▶ **WHAT YOU WILL DO**: Below are entries. Pull out all lines containing "font".

*** Block opens ***

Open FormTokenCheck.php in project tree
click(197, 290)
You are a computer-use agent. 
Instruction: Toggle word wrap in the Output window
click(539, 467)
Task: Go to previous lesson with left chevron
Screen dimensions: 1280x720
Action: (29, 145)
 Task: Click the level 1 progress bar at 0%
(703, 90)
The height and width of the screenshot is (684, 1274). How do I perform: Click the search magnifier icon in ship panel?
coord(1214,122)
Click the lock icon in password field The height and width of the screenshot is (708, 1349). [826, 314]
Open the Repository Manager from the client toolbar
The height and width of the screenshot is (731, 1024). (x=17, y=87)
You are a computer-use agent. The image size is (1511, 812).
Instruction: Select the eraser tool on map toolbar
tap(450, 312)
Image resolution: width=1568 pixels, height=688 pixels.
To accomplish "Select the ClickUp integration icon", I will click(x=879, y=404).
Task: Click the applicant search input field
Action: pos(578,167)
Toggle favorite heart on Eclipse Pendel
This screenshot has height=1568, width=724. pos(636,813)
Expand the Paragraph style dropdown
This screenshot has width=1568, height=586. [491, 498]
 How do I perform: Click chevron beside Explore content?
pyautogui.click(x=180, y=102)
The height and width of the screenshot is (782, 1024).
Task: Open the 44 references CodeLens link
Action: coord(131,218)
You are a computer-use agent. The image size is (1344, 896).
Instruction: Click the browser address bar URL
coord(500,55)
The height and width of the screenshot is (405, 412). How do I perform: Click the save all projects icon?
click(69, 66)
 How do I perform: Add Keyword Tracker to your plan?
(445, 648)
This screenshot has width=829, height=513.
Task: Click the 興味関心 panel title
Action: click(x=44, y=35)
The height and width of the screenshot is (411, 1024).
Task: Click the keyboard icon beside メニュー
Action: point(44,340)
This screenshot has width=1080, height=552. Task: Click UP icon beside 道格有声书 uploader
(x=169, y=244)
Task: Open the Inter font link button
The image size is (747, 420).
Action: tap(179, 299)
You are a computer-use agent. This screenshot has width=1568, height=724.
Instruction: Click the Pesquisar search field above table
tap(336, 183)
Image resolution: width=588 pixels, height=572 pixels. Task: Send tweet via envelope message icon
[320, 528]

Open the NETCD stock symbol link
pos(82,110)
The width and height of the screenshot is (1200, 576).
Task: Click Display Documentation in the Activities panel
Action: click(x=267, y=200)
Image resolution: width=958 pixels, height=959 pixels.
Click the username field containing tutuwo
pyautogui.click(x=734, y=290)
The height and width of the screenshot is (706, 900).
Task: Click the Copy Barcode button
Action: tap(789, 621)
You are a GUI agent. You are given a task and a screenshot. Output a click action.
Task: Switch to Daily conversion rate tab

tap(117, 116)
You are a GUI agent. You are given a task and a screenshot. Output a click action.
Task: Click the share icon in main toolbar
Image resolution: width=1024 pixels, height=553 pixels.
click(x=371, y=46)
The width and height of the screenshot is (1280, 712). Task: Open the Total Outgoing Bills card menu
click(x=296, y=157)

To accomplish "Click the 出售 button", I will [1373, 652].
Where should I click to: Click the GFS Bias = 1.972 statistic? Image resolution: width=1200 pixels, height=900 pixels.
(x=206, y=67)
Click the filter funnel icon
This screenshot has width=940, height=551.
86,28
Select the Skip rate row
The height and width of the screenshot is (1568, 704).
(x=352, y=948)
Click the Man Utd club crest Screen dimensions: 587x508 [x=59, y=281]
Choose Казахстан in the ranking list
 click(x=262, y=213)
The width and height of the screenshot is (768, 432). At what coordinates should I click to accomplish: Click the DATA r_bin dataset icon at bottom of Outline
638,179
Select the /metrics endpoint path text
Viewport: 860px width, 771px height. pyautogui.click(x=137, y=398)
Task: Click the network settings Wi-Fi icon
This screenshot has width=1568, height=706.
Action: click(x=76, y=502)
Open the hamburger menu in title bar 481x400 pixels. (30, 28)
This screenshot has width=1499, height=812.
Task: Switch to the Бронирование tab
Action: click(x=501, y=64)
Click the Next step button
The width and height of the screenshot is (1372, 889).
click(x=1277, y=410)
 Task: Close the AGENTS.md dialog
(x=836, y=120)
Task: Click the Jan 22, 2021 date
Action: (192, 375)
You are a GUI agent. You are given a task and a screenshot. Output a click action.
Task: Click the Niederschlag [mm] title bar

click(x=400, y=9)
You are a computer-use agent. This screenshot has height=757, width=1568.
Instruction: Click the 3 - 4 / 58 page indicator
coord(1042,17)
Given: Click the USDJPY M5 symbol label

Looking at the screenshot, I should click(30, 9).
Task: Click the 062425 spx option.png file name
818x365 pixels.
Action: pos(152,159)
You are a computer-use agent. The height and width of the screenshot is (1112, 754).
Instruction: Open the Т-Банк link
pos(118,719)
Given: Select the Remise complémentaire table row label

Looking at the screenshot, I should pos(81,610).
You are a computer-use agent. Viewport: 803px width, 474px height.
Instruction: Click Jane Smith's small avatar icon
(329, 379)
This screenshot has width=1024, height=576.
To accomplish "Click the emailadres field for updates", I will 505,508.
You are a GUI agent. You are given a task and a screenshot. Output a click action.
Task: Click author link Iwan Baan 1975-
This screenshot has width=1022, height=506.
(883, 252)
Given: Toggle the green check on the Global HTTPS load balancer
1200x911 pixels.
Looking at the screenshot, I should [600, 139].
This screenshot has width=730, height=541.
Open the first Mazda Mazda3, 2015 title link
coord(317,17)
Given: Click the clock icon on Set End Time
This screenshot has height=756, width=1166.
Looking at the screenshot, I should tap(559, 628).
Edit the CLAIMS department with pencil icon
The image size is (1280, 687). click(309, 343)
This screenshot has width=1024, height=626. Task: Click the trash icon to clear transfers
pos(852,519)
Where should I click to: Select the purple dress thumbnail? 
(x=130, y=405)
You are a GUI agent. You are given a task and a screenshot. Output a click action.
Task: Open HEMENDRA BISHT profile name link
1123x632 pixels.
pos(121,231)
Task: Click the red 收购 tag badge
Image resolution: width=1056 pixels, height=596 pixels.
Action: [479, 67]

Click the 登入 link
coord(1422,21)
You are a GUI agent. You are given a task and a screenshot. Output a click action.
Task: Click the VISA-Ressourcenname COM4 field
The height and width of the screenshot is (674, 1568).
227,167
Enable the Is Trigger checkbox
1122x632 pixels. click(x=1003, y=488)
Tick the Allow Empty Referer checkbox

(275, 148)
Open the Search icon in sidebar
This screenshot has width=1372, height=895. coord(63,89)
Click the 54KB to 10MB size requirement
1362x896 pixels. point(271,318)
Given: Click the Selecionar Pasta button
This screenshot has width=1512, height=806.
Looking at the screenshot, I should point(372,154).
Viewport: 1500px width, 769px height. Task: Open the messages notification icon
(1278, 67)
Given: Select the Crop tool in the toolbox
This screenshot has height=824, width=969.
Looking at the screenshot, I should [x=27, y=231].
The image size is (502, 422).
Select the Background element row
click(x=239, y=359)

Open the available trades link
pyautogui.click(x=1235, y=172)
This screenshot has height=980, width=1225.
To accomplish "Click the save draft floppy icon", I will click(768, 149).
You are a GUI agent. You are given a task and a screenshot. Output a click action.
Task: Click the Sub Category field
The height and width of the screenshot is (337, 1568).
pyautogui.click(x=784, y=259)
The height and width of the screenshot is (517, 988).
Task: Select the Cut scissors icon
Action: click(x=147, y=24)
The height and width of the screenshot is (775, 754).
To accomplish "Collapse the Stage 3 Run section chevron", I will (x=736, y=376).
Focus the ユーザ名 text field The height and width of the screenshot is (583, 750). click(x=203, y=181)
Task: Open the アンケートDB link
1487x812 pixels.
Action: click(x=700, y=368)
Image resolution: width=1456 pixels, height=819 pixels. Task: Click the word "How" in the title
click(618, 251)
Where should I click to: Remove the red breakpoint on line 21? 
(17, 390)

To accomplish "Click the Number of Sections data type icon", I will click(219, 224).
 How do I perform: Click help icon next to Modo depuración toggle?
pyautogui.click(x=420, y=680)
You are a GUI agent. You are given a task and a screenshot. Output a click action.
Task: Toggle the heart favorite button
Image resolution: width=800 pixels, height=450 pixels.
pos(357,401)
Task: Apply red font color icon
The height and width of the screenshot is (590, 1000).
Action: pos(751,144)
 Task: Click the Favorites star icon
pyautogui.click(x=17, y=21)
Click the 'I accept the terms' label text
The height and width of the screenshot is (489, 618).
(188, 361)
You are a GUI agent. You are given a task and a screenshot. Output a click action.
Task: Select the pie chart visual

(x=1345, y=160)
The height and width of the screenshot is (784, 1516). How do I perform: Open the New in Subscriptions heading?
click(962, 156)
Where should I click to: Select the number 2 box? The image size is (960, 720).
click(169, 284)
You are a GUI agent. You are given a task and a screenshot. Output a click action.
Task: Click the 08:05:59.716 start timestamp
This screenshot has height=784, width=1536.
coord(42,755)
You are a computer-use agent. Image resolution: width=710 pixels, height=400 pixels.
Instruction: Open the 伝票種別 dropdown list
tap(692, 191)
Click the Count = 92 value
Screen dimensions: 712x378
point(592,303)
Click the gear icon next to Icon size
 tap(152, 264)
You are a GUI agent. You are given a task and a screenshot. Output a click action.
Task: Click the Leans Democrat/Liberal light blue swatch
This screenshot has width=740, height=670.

*** Block closes ***

▶ **TASK ANSWER**:
Task: Open the Inter font link button
Task: Apply red font color icon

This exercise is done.